Poi una riga nera rende torture illeggibile. Resta The Report, il rapporto che sconvolse il mondo sulle tecniche d’interrogatorio utilizzate dalla Cia dopo l’11 settembre. Soffocamento, waterboarding, violenze, impossibilità di dormire…

Il regista Scott Z. Burns si interroga sul dilemma morale. Ammicca a Zero Dark Thirty della Bigelow, guarda al cinema degli anni Settanta.

 

Alle gole profonde, alle fughe di notizie, a quell’atmosfera post-Watergate che processava le istituzioni, e condannava la Casa Bianca e i servizi segreti. Strizza l’occhio a Unthinkable (da noi poco conosciuto), quando Martin Sheen veniva seviziato dallo “specialista” Samuel L. Jackson.

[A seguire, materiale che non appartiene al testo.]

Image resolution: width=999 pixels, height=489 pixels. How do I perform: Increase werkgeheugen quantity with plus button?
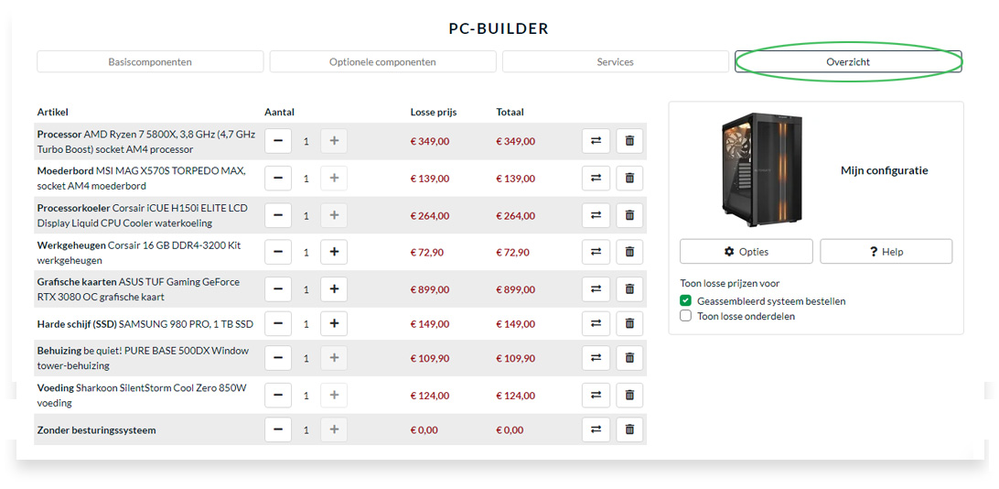click(334, 253)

La violenza chiama altra violenza (“Lo abbiamo sottoposto al waterboarding per 183 volte”), la legge non protegge, ma si trasforma nel capestro. E l’obiettivo è insabbiare, rintanarsi nel sottosuolo dove tutto è lecito, anche la fine dei diritti umani.

Burns trasforma Adam Driver in un nuovo Robert Redford, e prende come modello Tutti gli uomini del presidente. Lavora sul corpo del suo protagonista, lo rende un esempio di etica, un ultimo porto sicuro in mezzo a politici senza scrupoli. La bandiera americana non sventola più così alta, va in scena l’altra faccia della Storia.

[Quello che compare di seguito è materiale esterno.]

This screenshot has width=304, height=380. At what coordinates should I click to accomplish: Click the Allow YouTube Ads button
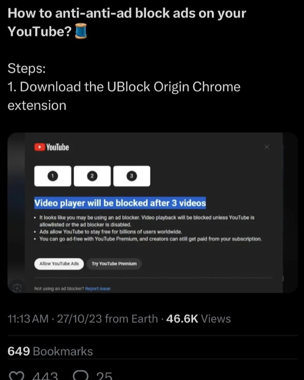pyautogui.click(x=59, y=264)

Quella in cui il patriottismo non è una virtù, e tutto è lecito pur di alimentare i propri interessi. Si sentono gli echi di Plutonio 239 – Pericolo invisibile, dove sul banco degli imputati c’erano le centrali nucleari. Burns, sceneggiatore di Soderbergh e non solo, conferma il suo spirito militante. La sua è una regia solida, schierata, che deve molto ai grandi del passato e con vigore si lancia nella ricerca della verità.